=== Begin Enclosure ===

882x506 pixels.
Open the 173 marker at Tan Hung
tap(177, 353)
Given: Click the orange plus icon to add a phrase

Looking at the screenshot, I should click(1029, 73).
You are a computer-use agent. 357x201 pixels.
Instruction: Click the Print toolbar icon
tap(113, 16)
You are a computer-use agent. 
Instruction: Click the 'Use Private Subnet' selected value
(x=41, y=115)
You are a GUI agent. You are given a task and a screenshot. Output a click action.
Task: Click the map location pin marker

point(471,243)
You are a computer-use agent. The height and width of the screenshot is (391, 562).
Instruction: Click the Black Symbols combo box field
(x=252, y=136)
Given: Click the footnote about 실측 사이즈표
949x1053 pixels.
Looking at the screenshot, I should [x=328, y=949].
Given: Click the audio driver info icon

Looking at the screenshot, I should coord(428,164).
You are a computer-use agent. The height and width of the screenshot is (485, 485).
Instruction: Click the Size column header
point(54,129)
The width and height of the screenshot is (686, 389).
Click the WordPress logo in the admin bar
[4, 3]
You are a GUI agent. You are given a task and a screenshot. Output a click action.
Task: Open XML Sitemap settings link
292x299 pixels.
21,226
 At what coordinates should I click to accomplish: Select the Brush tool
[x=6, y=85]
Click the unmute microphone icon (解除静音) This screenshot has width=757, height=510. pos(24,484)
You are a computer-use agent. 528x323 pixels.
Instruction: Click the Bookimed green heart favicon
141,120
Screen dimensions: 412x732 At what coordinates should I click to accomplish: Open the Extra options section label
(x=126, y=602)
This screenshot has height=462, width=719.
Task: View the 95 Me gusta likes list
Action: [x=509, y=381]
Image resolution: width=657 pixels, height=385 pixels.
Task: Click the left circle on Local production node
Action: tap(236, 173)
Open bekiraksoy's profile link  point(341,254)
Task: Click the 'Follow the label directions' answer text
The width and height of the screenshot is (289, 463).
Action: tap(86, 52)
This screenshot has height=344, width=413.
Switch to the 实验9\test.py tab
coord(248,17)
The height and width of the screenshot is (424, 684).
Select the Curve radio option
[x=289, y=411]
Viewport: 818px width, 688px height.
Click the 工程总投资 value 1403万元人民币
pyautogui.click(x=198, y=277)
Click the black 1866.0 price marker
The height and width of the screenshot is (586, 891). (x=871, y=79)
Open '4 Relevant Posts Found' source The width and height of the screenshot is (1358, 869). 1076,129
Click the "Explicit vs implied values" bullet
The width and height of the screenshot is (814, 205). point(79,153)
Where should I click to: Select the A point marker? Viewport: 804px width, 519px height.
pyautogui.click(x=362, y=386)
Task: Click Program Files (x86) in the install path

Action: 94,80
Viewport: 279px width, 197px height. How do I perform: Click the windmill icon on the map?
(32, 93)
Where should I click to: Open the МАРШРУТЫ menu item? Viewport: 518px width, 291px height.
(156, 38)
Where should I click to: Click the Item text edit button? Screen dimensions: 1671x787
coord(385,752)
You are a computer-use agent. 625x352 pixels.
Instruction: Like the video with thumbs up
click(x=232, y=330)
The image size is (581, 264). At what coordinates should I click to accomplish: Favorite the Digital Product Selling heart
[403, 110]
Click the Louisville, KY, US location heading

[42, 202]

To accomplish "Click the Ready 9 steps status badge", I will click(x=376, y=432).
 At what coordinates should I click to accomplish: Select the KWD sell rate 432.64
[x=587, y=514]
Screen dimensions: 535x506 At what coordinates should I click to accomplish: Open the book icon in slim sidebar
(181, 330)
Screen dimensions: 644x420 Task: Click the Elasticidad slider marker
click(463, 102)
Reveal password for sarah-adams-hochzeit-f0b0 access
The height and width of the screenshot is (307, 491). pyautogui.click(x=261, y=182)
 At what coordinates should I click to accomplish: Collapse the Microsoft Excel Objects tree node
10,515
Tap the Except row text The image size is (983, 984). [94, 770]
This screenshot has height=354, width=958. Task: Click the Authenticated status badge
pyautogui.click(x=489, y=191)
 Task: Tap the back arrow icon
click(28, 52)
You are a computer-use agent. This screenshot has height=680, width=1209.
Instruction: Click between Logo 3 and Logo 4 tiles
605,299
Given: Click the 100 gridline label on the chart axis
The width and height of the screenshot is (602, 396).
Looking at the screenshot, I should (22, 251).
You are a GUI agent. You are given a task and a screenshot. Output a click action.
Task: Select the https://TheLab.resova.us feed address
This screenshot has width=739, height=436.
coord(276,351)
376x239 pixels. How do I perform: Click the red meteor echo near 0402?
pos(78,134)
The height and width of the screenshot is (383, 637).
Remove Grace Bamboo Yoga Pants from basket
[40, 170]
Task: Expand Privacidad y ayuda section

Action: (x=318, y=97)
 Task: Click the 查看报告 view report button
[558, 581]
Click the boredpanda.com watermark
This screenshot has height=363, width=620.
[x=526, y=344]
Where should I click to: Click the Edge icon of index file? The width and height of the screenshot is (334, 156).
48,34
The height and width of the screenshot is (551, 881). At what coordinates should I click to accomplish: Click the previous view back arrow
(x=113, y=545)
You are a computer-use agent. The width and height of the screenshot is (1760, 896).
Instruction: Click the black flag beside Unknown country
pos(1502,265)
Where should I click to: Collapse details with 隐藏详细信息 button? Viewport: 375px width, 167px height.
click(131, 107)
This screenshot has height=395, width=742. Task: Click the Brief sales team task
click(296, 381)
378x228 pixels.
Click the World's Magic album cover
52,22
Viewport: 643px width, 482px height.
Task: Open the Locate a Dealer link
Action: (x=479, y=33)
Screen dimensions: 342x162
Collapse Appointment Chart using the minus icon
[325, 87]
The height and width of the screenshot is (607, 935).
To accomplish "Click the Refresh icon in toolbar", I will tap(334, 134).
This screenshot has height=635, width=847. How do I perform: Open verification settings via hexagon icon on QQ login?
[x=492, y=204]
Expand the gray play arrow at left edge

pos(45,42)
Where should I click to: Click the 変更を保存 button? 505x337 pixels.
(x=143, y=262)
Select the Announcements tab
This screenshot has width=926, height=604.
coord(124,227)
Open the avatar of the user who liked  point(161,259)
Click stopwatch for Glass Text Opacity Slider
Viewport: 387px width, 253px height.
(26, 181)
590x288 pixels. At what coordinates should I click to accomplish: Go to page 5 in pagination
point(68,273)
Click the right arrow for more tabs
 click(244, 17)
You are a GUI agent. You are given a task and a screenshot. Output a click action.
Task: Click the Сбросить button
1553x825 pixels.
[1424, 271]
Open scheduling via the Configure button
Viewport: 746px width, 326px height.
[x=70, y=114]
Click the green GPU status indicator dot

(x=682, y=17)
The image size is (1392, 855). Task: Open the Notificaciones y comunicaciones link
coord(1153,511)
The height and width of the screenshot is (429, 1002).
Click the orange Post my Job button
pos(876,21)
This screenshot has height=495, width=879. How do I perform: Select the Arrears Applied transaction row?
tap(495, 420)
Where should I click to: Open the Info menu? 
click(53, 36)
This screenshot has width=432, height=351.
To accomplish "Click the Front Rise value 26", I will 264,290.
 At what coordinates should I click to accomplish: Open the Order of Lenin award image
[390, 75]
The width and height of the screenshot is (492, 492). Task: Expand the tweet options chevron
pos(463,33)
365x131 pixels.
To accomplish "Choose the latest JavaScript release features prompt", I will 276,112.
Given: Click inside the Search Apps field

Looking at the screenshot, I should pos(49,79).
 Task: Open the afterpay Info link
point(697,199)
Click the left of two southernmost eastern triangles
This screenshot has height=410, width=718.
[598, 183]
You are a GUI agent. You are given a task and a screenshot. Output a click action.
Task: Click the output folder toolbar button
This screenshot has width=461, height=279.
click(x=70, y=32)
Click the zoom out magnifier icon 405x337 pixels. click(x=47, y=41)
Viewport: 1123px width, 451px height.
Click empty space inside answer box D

=== End Enclosure ===

> _Exercise_: Restate all entries above verbatim.

> _Solution for this problem_:
882x506 pixels.
Open the 173 marker at Tan Hung
tap(177, 353)
Given: Click the orange plus icon to add a phrase

Looking at the screenshot, I should click(1029, 73).
You are a computer-use agent. 357x201 pixels.
Instruction: Click the Print toolbar icon
tap(113, 16)
You are a computer-use agent. 
Instruction: Click the 'Use Private Subnet' selected value
(x=41, y=115)
You are a GUI agent. You are given a task and a screenshot. Output a click action.
Task: Click the map location pin marker

point(471,243)
You are a computer-use agent. The height and width of the screenshot is (391, 562).
Instruction: Click the Black Symbols combo box field
(x=252, y=136)
Given: Click the footnote about 실측 사이즈표
949x1053 pixels.
Looking at the screenshot, I should [x=328, y=949].
Given: Click the audio driver info icon

Looking at the screenshot, I should coord(428,164).
You are a computer-use agent. The height and width of the screenshot is (485, 485).
Instruction: Click the Size column header
point(54,129)
The width and height of the screenshot is (686, 389).
Click the WordPress logo in the admin bar
[4, 3]
You are a GUI agent. You are given a task and a screenshot. Output a click action.
Task: Open XML Sitemap settings link
292x299 pixels.
21,226
 At what coordinates should I click to accomplish: Select the Brush tool
[x=6, y=85]
Click the unmute microphone icon (解除静音) This screenshot has width=757, height=510. pos(24,484)
You are a computer-use agent. 528x323 pixels.
Instruction: Click the Bookimed green heart favicon
141,120
Screen dimensions: 412x732 At what coordinates should I click to accomplish: Open the Extra options section label
(x=126, y=602)
This screenshot has height=462, width=719.
Task: View the 95 Me gusta likes list
Action: [x=509, y=381]
Image resolution: width=657 pixels, height=385 pixels.
Task: Click the left circle on Local production node
Action: tap(236, 173)
Open bekiraksoy's profile link  point(341,254)
Task: Click the 'Follow the label directions' answer text
The width and height of the screenshot is (289, 463).
Action: tap(86, 52)
This screenshot has height=344, width=413.
Switch to the 实验9\test.py tab
coord(248,17)
The height and width of the screenshot is (424, 684).
Select the Curve radio option
[x=289, y=411]
Viewport: 818px width, 688px height.
Click the 工程总投资 value 1403万元人民币
pyautogui.click(x=198, y=277)
Click the black 1866.0 price marker
The height and width of the screenshot is (586, 891). (x=871, y=79)
Open '4 Relevant Posts Found' source The width and height of the screenshot is (1358, 869). 1076,129
Click the "Explicit vs implied values" bullet
The width and height of the screenshot is (814, 205). point(79,153)
Where should I click to: Select the A point marker? Viewport: 804px width, 519px height.
pyautogui.click(x=362, y=386)
Task: Click Program Files (x86) in the install path

Action: 94,80
Viewport: 279px width, 197px height. How do I perform: Click the windmill icon on the map?
(32, 93)
Where should I click to: Open the МАРШРУТЫ menu item? Viewport: 518px width, 291px height.
(156, 38)
Where should I click to: Click the Item text edit button? Screen dimensions: 1671x787
coord(385,752)
You are a computer-use agent. 625x352 pixels.
Instruction: Like the video with thumbs up
click(x=232, y=330)
The image size is (581, 264). At what coordinates should I click to accomplish: Favorite the Digital Product Selling heart
[403, 110]
Click the Louisville, KY, US location heading

[42, 202]

To accomplish "Click the Ready 9 steps status badge", I will click(x=376, y=432).
 At what coordinates should I click to accomplish: Select the KWD sell rate 432.64
[x=587, y=514]
Screen dimensions: 535x506 At what coordinates should I click to accomplish: Open the book icon in slim sidebar
(181, 330)
Screen dimensions: 644x420 Task: Click the Elasticidad slider marker
click(463, 102)
Reveal password for sarah-adams-hochzeit-f0b0 access
The height and width of the screenshot is (307, 491). pyautogui.click(x=261, y=182)
 At what coordinates should I click to accomplish: Collapse the Microsoft Excel Objects tree node
10,515
Tap the Except row text The image size is (983, 984). [94, 770]
This screenshot has height=354, width=958. Task: Click the Authenticated status badge
pyautogui.click(x=489, y=191)
 Task: Tap the back arrow icon
click(28, 52)
You are a computer-use agent. This screenshot has height=680, width=1209.
Instruction: Click between Logo 3 and Logo 4 tiles
605,299
Given: Click the 100 gridline label on the chart axis
The width and height of the screenshot is (602, 396).
Looking at the screenshot, I should (22, 251).
You are a GUI agent. You are given a task and a screenshot. Output a click action.
Task: Select the https://TheLab.resova.us feed address
This screenshot has width=739, height=436.
coord(276,351)
376x239 pixels. How do I perform: Click the red meteor echo near 0402?
pos(78,134)
The height and width of the screenshot is (383, 637).
Remove Grace Bamboo Yoga Pants from basket
[40, 170]
Task: Expand Privacidad y ayuda section

Action: (x=318, y=97)
 Task: Click the 查看报告 view report button
[558, 581]
Click the boredpanda.com watermark
This screenshot has height=363, width=620.
[x=526, y=344]
Where should I click to: Click the Edge icon of index file? The width and height of the screenshot is (334, 156).
48,34
The height and width of the screenshot is (551, 881). At what coordinates should I click to accomplish: Click the previous view back arrow
(x=113, y=545)
You are a computer-use agent. The width and height of the screenshot is (1760, 896).
Instruction: Click the black flag beside Unknown country
pos(1502,265)
Where should I click to: Collapse details with 隐藏详细信息 button? Viewport: 375px width, 167px height.
click(131, 107)
This screenshot has height=395, width=742. Task: Click the Brief sales team task
click(296, 381)
378x228 pixels.
Click the World's Magic album cover
52,22
Viewport: 643px width, 482px height.
Task: Open the Locate a Dealer link
Action: (x=479, y=33)
Screen dimensions: 342x162
Collapse Appointment Chart using the minus icon
[325, 87]
The height and width of the screenshot is (607, 935).
To accomplish "Click the Refresh icon in toolbar", I will tap(334, 134).
This screenshot has height=635, width=847. How do I perform: Open verification settings via hexagon icon on QQ login?
[x=492, y=204]
Expand the gray play arrow at left edge

pos(45,42)
Where should I click to: Click the 変更を保存 button? 505x337 pixels.
(x=143, y=262)
Select the Announcements tab
This screenshot has width=926, height=604.
coord(124,227)
Open the avatar of the user who liked  point(161,259)
Click stopwatch for Glass Text Opacity Slider
Viewport: 387px width, 253px height.
(26, 181)
590x288 pixels. At what coordinates should I click to accomplish: Go to page 5 in pagination
point(68,273)
Click the right arrow for more tabs
 click(244, 17)
You are a GUI agent. You are given a task and a screenshot. Output a click action.
Task: Click the Сбросить button
1553x825 pixels.
[1424, 271]
Open scheduling via the Configure button
Viewport: 746px width, 326px height.
[x=70, y=114]
Click the green GPU status indicator dot

(x=682, y=17)
The image size is (1392, 855). Task: Open the Notificaciones y comunicaciones link
coord(1153,511)
The height and width of the screenshot is (429, 1002).
Click the orange Post my Job button
pos(876,21)
This screenshot has height=495, width=879. How do I perform: Select the Arrears Applied transaction row?
tap(495, 420)
Where should I click to: Open the Info menu? 
click(53, 36)
This screenshot has width=432, height=351.
To accomplish "Click the Front Rise value 26", I will 264,290.
 At what coordinates should I click to accomplish: Open the Order of Lenin award image
[390, 75]
The width and height of the screenshot is (492, 492). Task: Expand the tweet options chevron
pos(463,33)
365x131 pixels.
To accomplish "Choose the latest JavaScript release features prompt", I will 276,112.
Given: Click inside the Search Apps field

Looking at the screenshot, I should pos(49,79).
 Task: Open the afterpay Info link
point(697,199)
Click the left of two southernmost eastern triangles
This screenshot has height=410, width=718.
[598, 183]
You are a GUI agent. You are given a task and a screenshot. Output a click action.
Task: Click the output folder toolbar button
This screenshot has width=461, height=279.
click(x=70, y=32)
Click the zoom out magnifier icon 405x337 pixels. click(x=47, y=41)
Viewport: 1123px width, 451px height.
Click empty space inside answer box D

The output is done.